Africa’s prophetic mission today
Over a century ago, missionaries arrived in different parts of Africa. They found no hospitals or schools as they had known them in their own countries. In some places such facilities existed, but not for all – they were for foreign colonial masters, not for the native people.
Missionaries, despite the unfavourable political climate they found themselves in, pioneered the provision of services to the indigenous Africans which governments of the time didn’t find necessary to do. In so doing, missionaries took a stance which was defiant of unjust regimes. In fact, many countries are indebted to missionary schools for educating young people who later took up leadership of the independent countries. Missionaries continued to sustain the young nations even long after independence. In such missionary activities there was much more than providing services. More importantly, it was a creative and prophetic manner of announcing the Gospel.
As the African Church, what is our prophetic action in African society today? Is it necessarily to keep mission hospitals and schools running? Where is the creativity, the originality of the maturing African Church?
Many mission schools or hospitals have been passed to the diocesan bishops. They continue to provide quality service which people appreciate. While governments have come in to share in the cost, there is a financial burden that often continues to weigh heavily on dioceses – especially those in countries where the state’s contribution is minimal.
Such institutions run on budgets that a diocese just can’t bear. Bishops or priests in charge of those institutions run around left, right and centre to source funds.
What are we doing? Why are we doing that? It might seem stupid to ask these questions, and perhaps a waste time to answer them. Still, these are questions we always need to refer back to in order keep direction and a sense of what we are doing. Alternatively, we will end up continuing with institutions that we can no longer sustain simply because we are conditioned to think that the Church has to do that.
In any case, whether we like it or not, the changing picture of the Church in the West on which we have depended to fund such institutions may just force us to reconsider what we do. How does the African Church, with her limited resources, continue her witness creatively? Or does it bow to natural death as foreign financial resources diminish?
Today, in many places, we have plenty of parallel institutions of education or health run by either the government or the Church. Does our prophetic mission still necessarily require us to continue in the same way just because our institutions are better appreciated? Couldn’t there be another way we can relevantly give the same witness, but in a different way?

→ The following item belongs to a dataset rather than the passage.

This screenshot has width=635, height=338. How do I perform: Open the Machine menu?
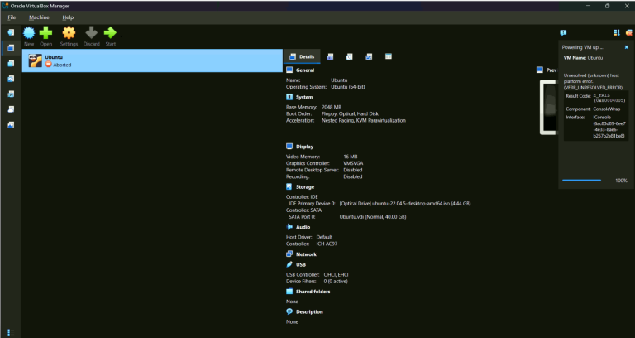[x=39, y=17]
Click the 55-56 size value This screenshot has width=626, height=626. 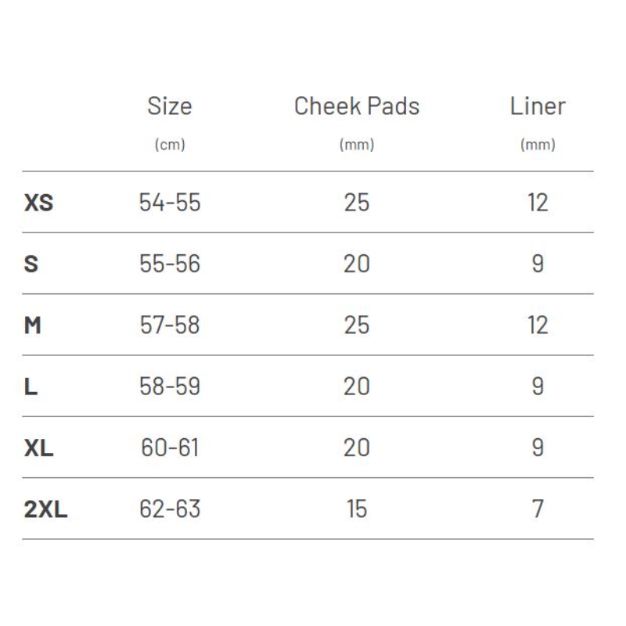point(170,264)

We are supposed to be, as Scripture and the Synod tell us, the “Salt” and “Light” of the world. In such a way, our mission should consist less in the separateness of Church institutions, manned by the religious, which are lauded in contrast to those of the government. We must rather change the picture so that more religious are qualified to be employed in government institutions and be leaven there. A lot of funds are pumped into government institutions, but often they are badly managed. What better places for active religious to witness to society?
My point is that there are many good things that we can do, but we need a continuous discernment that will enable us to be up-to-date with the most urgent areas of witness within our capabilities, so that we can also break off what may be sheer attachment to traditions.
One observation at the synod was that in Africa today people are poor and live in misery, not because there are no resources, but because of poor management. In this case, it is not by building a parallel Church institution alongside that of the government that will transform society.
Here is where I feel the African Church should rise and take up her pallet and walk: to open herself up to the many possible, urgent areas of witness beyond the traditional engagements. The African Church may not have huge financial resources to run big projects yet, but with a bit of creativity, she can help to educate the people and governments to make a decent living out of the little they have, especially when they open themselves to the mutual enrichment from the mine of their diversity.